#### Problem description
The lines to copy are those in the records below that hold the word "Seyahat".

#### Entries provided
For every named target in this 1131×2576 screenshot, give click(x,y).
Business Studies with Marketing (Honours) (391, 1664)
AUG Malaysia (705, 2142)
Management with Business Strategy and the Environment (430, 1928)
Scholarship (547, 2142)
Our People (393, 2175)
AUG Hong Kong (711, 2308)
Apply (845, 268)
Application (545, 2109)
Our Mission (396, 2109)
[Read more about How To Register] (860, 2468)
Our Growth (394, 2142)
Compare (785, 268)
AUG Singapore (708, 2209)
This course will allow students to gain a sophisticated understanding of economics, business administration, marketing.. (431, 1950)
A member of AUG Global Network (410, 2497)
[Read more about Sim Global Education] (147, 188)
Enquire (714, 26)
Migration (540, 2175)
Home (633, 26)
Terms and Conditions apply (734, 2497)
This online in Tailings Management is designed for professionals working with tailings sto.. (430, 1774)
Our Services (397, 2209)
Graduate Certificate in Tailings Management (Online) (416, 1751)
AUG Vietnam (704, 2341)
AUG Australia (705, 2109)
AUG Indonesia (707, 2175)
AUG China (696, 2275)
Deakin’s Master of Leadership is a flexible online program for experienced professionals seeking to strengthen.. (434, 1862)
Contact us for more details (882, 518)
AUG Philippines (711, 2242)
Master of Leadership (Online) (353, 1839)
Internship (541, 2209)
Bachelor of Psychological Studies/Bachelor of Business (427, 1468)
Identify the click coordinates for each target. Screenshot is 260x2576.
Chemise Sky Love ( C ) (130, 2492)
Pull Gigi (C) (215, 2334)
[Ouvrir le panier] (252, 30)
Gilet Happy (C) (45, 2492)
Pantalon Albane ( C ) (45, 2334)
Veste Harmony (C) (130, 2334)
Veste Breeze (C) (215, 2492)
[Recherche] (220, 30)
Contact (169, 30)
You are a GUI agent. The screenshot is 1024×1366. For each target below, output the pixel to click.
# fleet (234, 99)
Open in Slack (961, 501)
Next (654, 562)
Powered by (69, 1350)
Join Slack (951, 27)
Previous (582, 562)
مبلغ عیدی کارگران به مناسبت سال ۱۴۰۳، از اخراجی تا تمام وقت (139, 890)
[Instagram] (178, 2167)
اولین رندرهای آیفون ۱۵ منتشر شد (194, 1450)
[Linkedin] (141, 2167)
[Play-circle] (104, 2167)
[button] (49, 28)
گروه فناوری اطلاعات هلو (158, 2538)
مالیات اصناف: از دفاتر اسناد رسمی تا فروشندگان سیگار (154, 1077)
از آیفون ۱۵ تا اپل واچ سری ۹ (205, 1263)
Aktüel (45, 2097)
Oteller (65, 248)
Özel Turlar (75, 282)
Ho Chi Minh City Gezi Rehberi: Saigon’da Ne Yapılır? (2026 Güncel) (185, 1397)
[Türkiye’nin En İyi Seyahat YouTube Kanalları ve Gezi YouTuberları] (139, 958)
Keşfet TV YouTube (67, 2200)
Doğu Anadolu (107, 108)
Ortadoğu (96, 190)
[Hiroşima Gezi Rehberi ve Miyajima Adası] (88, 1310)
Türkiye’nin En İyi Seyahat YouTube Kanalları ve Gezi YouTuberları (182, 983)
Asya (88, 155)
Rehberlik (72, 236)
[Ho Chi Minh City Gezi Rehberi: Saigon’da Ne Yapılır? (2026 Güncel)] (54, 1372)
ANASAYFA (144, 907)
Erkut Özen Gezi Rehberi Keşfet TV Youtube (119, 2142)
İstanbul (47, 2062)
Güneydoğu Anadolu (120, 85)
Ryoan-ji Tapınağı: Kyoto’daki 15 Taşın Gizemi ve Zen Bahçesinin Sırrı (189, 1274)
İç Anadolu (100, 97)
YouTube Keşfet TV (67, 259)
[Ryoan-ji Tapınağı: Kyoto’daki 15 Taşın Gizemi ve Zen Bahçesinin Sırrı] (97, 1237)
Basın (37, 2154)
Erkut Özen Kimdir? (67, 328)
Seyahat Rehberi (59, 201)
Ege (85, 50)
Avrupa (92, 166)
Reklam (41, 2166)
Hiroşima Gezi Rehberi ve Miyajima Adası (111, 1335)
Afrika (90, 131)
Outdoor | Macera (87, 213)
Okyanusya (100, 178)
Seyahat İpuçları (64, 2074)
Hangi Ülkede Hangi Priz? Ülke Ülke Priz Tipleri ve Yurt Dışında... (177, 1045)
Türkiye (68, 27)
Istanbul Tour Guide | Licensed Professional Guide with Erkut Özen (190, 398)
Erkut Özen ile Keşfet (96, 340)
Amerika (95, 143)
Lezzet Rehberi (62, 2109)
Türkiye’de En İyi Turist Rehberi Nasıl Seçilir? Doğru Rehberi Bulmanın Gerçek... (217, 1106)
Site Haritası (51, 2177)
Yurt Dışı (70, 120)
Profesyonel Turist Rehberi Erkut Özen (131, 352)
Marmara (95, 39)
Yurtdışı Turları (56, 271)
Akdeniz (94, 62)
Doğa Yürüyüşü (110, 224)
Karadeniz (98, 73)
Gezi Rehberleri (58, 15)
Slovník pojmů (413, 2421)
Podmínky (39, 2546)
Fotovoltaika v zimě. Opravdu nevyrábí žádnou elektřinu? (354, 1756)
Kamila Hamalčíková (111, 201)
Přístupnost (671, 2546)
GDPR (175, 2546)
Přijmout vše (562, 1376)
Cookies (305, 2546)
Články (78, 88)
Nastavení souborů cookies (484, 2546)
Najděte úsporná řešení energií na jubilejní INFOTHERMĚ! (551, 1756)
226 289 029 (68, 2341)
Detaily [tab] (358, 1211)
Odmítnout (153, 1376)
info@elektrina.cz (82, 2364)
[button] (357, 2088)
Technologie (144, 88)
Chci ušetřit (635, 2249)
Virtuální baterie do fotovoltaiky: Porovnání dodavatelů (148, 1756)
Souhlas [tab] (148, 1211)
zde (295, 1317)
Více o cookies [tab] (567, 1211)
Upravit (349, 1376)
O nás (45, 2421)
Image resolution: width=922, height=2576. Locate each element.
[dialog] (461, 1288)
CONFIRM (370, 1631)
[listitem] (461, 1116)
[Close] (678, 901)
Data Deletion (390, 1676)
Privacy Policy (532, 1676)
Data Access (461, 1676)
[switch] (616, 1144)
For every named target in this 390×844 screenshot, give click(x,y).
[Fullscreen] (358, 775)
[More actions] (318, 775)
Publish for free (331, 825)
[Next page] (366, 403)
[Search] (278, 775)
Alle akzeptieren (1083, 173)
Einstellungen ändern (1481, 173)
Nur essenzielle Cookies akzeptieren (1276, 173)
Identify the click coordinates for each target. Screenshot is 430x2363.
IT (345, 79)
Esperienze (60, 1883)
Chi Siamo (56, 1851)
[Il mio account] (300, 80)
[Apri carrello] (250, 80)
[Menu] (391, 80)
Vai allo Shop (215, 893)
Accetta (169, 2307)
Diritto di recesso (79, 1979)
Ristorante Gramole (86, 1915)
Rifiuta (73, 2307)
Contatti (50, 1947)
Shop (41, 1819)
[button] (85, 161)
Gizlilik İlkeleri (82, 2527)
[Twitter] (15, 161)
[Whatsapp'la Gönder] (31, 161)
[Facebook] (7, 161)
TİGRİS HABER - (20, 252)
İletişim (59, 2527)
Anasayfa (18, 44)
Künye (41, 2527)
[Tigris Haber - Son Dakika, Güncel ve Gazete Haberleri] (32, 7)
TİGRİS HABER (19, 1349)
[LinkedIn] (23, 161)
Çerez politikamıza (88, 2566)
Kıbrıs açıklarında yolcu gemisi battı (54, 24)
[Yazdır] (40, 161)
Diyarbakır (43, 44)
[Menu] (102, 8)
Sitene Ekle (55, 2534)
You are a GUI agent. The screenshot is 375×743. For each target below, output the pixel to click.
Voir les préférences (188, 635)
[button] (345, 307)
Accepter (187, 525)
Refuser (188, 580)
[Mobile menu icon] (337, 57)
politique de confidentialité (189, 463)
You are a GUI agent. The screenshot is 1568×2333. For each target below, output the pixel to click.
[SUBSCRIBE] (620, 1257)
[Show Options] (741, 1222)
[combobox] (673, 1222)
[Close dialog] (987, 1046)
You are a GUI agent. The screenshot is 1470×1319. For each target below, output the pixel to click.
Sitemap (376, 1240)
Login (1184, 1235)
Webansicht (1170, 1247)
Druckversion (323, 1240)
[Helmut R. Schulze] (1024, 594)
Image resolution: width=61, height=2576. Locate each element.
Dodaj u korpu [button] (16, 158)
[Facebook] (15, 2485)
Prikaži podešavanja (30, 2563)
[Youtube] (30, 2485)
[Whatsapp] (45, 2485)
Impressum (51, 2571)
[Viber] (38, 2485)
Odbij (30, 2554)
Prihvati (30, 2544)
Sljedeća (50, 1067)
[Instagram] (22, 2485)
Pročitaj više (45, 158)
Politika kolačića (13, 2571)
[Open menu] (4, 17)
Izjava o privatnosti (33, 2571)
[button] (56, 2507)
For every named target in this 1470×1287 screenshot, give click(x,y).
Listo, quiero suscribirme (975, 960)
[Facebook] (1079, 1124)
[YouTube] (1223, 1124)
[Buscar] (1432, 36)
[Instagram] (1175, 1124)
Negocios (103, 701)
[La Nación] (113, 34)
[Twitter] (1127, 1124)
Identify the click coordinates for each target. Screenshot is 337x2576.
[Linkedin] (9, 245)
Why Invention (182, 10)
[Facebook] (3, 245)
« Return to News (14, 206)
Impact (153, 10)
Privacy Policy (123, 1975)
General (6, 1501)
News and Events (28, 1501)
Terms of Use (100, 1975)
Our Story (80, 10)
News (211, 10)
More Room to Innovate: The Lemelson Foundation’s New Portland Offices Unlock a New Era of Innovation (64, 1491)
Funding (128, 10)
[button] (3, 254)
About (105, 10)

#### Output of the exercise
[Türkiye’nin En İyi Seyahat YouTube Kanalları ve Gezi YouTuberları] (139, 958)
Türkiye’nin En İyi Seyahat YouTube Kanalları ve Gezi YouTuberları (182, 983)
Seyahat Rehberi (59, 201)
Seyahat İpuçları (64, 2074)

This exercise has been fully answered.